With Microsoft busy thinking about everything Internet, the once-vaunted BackOffice application has been pushed into the background. But that doesn't mean that Microsoft has forgotten about it. In fact, the company is working on a new version right now that will put SMS back in the forefront of its server strategy.
How? By hooking it up to the Web, of course.
The current SMS 1.2 includes software and hardware asset management, software distribution, and remote control capabilities. This means that network administrators can sit at their desks and find out the location of every desktop, server, and software application attached to the network, distribute new software over the network instead of visiting each machine, and modify server set-ups at remote locations.

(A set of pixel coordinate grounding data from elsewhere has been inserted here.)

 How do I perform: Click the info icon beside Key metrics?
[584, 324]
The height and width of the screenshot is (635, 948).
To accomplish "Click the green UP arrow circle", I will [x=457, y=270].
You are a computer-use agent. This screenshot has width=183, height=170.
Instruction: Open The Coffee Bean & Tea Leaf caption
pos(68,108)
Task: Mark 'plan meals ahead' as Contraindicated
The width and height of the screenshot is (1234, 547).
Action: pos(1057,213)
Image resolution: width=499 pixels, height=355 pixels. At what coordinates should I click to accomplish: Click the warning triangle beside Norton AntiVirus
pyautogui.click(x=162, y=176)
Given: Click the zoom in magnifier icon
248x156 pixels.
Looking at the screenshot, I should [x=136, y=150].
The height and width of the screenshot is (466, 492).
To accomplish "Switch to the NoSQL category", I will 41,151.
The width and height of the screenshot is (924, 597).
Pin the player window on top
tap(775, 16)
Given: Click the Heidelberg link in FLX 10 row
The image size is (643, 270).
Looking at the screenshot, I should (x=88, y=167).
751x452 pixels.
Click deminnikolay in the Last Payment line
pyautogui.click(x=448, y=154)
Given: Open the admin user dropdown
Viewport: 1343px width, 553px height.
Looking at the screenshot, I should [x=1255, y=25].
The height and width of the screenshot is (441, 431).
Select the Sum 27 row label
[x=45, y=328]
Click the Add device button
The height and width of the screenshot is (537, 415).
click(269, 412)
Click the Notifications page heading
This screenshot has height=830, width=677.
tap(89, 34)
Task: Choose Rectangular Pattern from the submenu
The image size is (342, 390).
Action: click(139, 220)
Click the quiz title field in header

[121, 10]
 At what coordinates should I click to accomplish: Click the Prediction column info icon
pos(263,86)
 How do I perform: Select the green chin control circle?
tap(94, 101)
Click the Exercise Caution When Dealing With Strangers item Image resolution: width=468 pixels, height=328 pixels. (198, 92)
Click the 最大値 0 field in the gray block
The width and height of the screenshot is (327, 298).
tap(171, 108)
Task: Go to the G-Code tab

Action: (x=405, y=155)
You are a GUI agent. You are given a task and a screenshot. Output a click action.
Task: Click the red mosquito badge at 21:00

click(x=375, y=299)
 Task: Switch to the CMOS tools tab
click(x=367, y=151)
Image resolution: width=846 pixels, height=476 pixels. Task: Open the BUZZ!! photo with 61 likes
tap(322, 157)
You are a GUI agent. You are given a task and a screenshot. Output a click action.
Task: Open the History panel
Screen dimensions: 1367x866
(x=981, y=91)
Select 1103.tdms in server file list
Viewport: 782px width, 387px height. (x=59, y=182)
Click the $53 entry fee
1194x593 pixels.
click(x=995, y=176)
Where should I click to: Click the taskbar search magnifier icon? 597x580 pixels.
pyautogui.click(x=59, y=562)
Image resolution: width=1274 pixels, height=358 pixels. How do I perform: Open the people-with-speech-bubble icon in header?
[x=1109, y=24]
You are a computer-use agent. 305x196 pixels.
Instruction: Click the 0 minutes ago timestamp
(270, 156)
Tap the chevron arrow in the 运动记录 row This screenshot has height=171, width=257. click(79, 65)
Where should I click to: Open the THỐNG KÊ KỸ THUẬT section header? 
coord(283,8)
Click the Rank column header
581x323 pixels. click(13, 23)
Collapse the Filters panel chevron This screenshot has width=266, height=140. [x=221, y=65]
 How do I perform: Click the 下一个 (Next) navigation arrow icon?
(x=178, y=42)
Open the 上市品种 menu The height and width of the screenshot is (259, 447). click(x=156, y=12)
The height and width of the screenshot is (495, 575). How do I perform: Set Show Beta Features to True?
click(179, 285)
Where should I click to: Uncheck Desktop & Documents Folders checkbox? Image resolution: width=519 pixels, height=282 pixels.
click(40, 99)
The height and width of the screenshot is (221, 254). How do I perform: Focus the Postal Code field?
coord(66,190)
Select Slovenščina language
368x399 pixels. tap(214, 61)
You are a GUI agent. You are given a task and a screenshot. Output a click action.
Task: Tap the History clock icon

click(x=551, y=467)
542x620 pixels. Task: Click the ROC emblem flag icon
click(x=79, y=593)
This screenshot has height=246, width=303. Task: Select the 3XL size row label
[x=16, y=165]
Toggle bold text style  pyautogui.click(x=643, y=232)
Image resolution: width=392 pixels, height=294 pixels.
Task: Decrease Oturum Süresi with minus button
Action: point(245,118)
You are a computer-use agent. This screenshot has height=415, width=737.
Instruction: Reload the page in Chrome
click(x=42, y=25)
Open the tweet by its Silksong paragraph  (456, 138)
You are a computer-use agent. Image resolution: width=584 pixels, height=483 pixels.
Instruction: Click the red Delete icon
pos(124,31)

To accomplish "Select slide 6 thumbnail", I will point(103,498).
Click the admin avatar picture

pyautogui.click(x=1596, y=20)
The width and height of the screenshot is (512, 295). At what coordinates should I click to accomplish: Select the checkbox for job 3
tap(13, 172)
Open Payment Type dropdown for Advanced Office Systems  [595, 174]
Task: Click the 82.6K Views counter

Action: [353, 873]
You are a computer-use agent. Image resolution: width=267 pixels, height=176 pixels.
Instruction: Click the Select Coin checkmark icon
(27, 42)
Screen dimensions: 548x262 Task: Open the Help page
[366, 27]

When SMS was introduced in November 1994, this seemed quite advanced for a workgroup server application. But it was gradually eclipsed as the big management vendors in the Unix world--most notably Computer Associates and Tivoli Systems--started to pay attention to client-server networks and adopt their software to suit the same constituency as SMS.
Instead of throwing in the management towel, Microsoft is now trying to make SMS relevant again by tying it in with intranets and the rest of the company's Web strategy.
An upgrade code-named Opal will be beta-tested this summer. It will add a Web-based interface modeled after the Web-based Enterprise Management work announced by a series of vendors last summer. The upgrade may add management tools for routers and hubs from major vendors, networking equipment the current version doesn't account for.
"To manage the Windows environment, I have to know what is going on with the network," said Victor Raisys, lead product manager for systems management marketing at Microsoft. He didn't want to talk about details of Microsoft's plans for networking gear support, such as which vendors the company will work with.
But he did say that SMS will end up as a snap-in set of utilities for the Microsoft Management Console, previously known as Slate, which is due to ship this year.
MMC is designed to free up managers to address the big network policy issues instead of routine tasks. It lets administrators customize management utilities by using an OLE-based "snap-in" model.
The idea is that instead of having to perform each specific function step by step, a manager can create a single application with built-in workflow to accomplish entire tasks, such as distributing an application to all the users on a network. This is, for example, a task that a snap-in version of Opal could accomplish.
Hoping that other management application vendors will repackage their tools as MMC utilities as well, Microsoft plans to set the example with the Opal upgrade. The company may also serve up the Wolfpack programming interfaces for clustering as MMC snap-ins.
In an ideal world, a single MMC console will include software snap-ins from all of the major networking vendors so that, for example, Cisco Systems gear could be managed with a CiscoWorks network management software snap-in.
For users who want to go this route, Opal should also offer an easy migration path to MMC.